Probably part of the problem is that we're talking about genre work, implicitly, but not being more specific than that.  I mean, I assume that heroic fantasy short fiction and world-building SF short fiction readers adore those kind of "floating drapery ends" of details because they do the same thing they'd do in a non-genre piece, imply a larger world, but in a much more evocative way because the world isn't real.  But me, I don't really have much time for world-building, I like attempted realism with a small twist, mostly.  The hardest to write.

The two things I think might be relevant here are:

If the implied, untold "larger story" this feels "part of" is more immediately, obviously compelling than the story you just read, this registers as a cheat or anti-climactic to the reader, especially if they LIKED the story up until the moment they realized that the other one (that they have NO assurance they will ever get - this may seem old-fashioned in the internet age of instant access, but you still don't know)) is actually better.  It's like waking up and gradually realizing you're on some funky little schooner, admiring the woodwork and the cooking smells, and just as you step onto the deck to view the sunrise, an enormous cruise ship with naked people laughing and drinking on deck, bejeweled sails a'flappin' in the wind, passes you....heading a few degrees away from your course.  Look, there it goes...

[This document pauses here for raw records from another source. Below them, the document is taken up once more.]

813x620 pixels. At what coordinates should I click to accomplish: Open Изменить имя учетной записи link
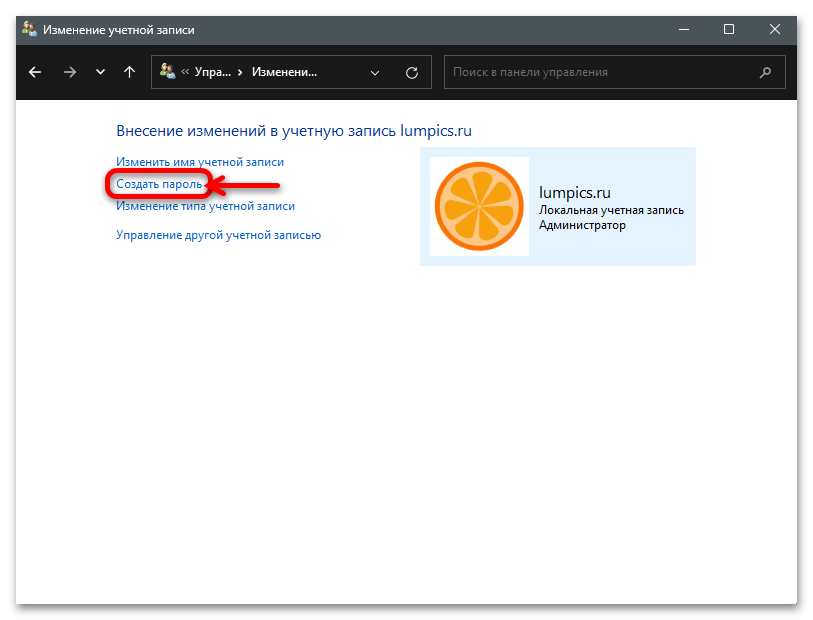pyautogui.click(x=200, y=162)
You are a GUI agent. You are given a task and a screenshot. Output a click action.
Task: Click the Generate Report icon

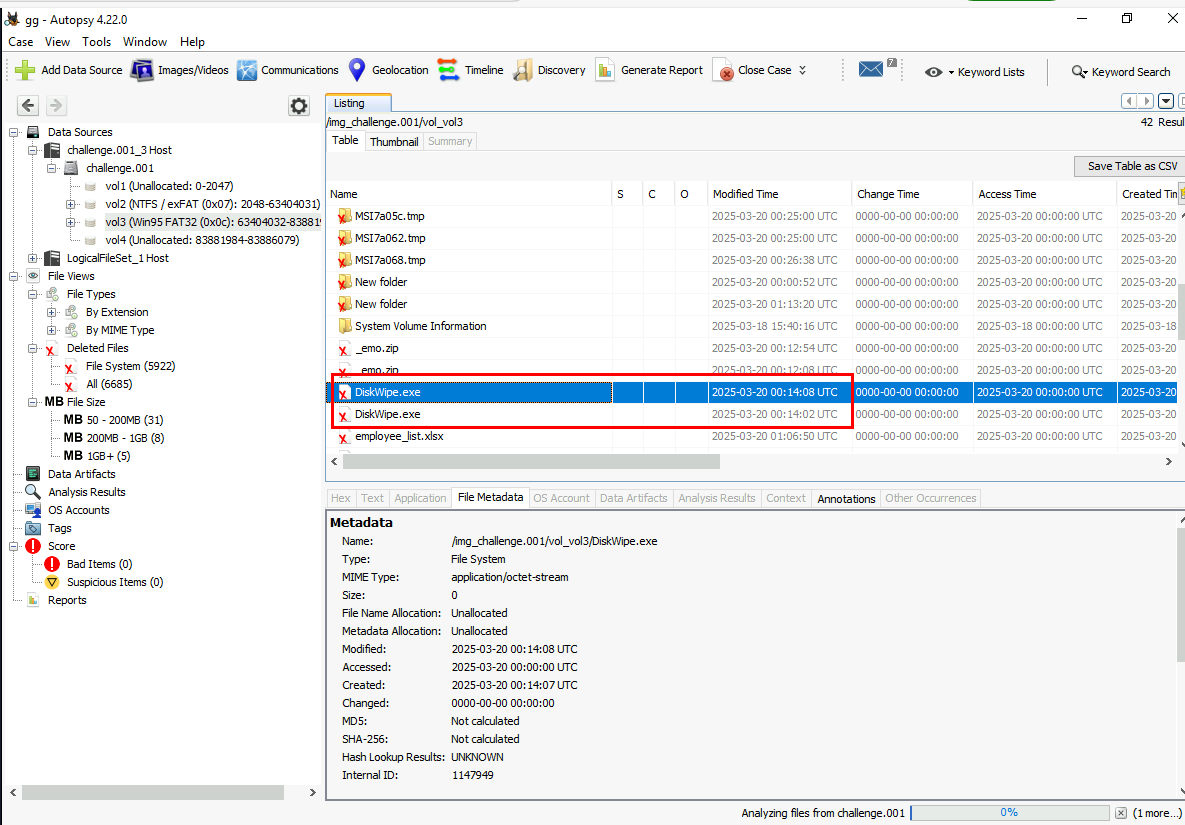tap(605, 70)
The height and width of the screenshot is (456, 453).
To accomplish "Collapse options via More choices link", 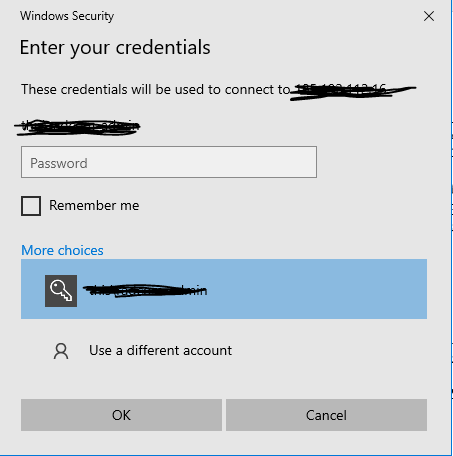I will pyautogui.click(x=62, y=250).
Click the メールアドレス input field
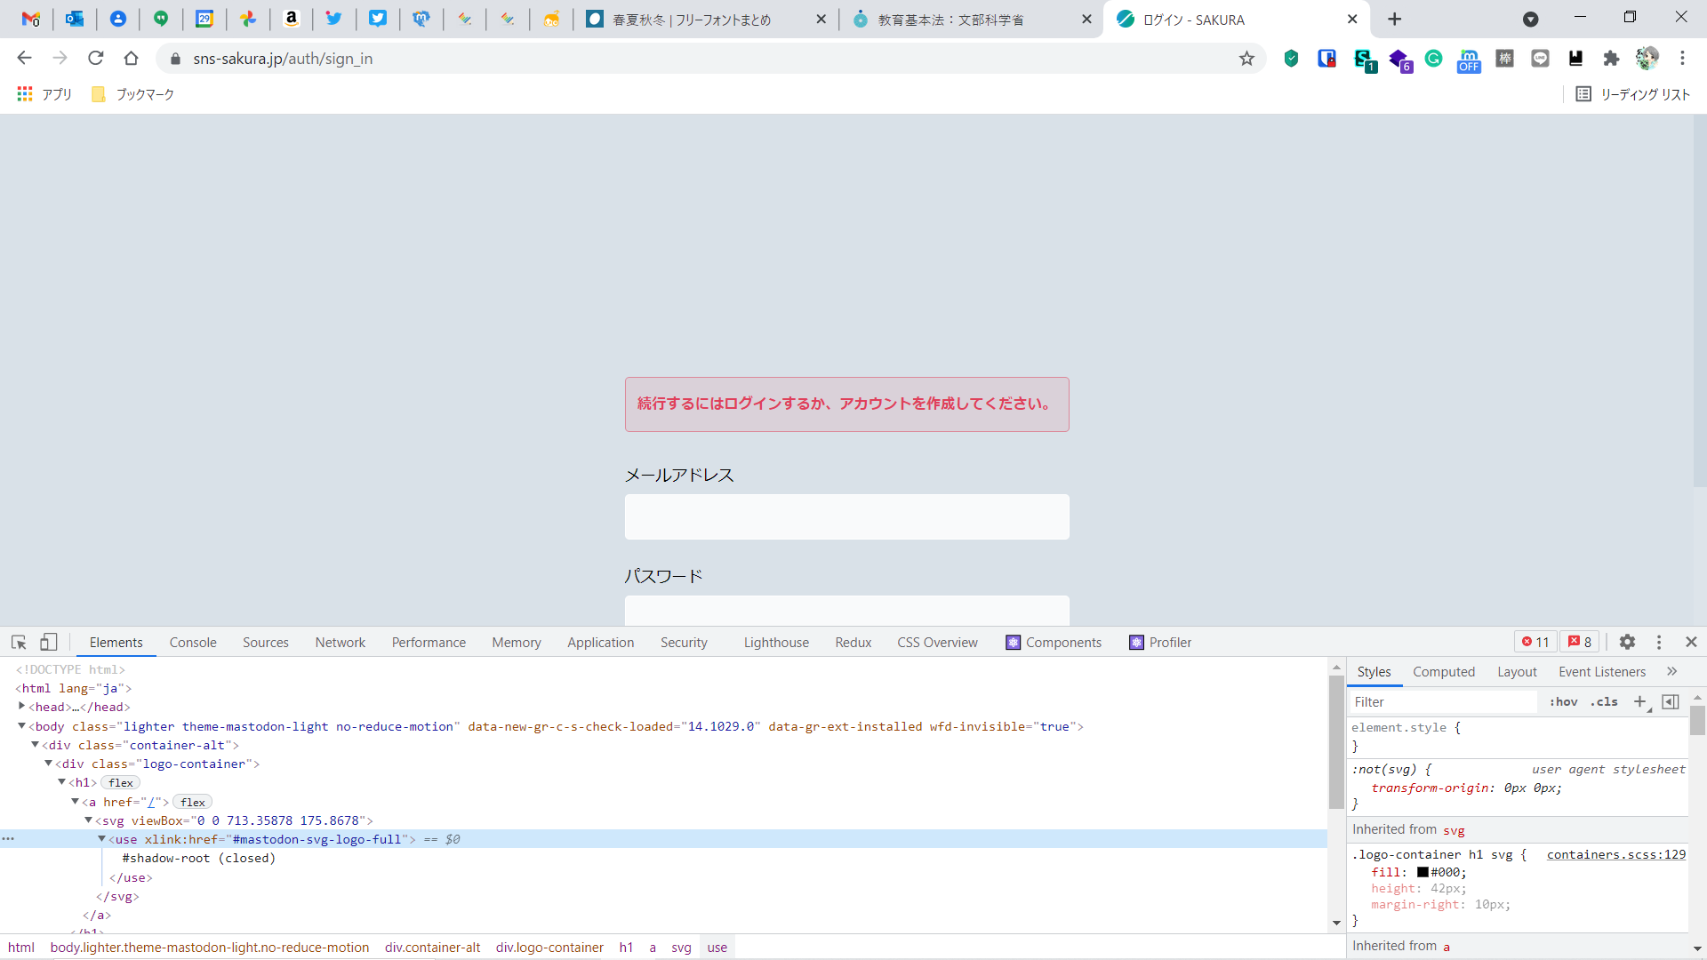This screenshot has width=1707, height=960. tap(846, 517)
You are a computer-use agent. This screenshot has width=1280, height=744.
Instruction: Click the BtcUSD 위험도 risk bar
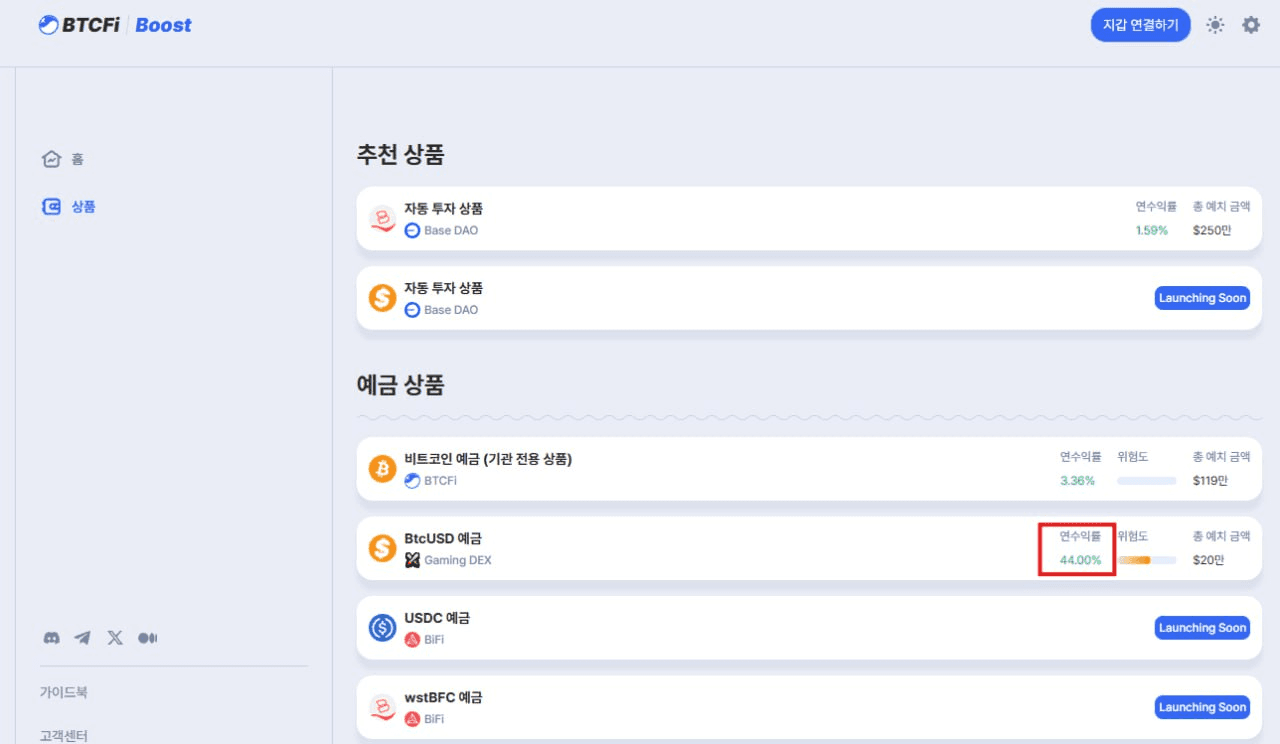pyautogui.click(x=1146, y=560)
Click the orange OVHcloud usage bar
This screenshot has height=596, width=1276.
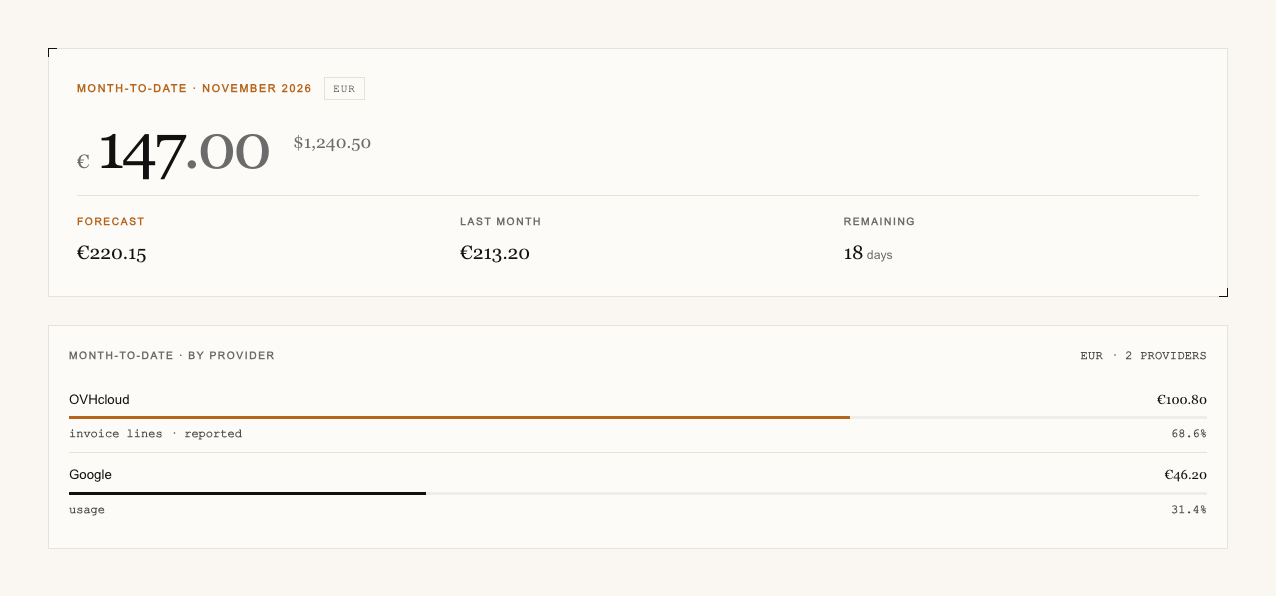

I guess the other point may be the individual tolerance for series stories.  Generally, I don't like them too much.  Oh, they work well in certain genres (fantasy, sf) than others (horror) but, even when they do work, I HATE the feeling while reading that scattered details  ("oh no, that call from Margwar the soulless on my answering machine again!") are all planted there to be spun out into their (*giggle*) delicious little own stories...whether they deserve to or not, whether you desire it or not (call it bur- out from reading too many comic books in my youth - Chris Claremont is never going to tell us why Dragonfly was on Muir Island that one time, is he?).

I'm not saying it (serialized stories) can't be done, or even done well, but it always makes me feel like a lab rat when all I signed on for was reading a story (again, though, this really has to do a lot more with temperament and genre type, and also whether you know going in that it's a series story).  I personally think telling a self-contained, resonant story is a hell of a lot harder than telling a story packed with teasers that the writers may want to "expand on some day" - but, again, I realize that in some genres that's almost an expectation nowadays - everythings a potential serial, radio show, breakfast cereal, lip balm.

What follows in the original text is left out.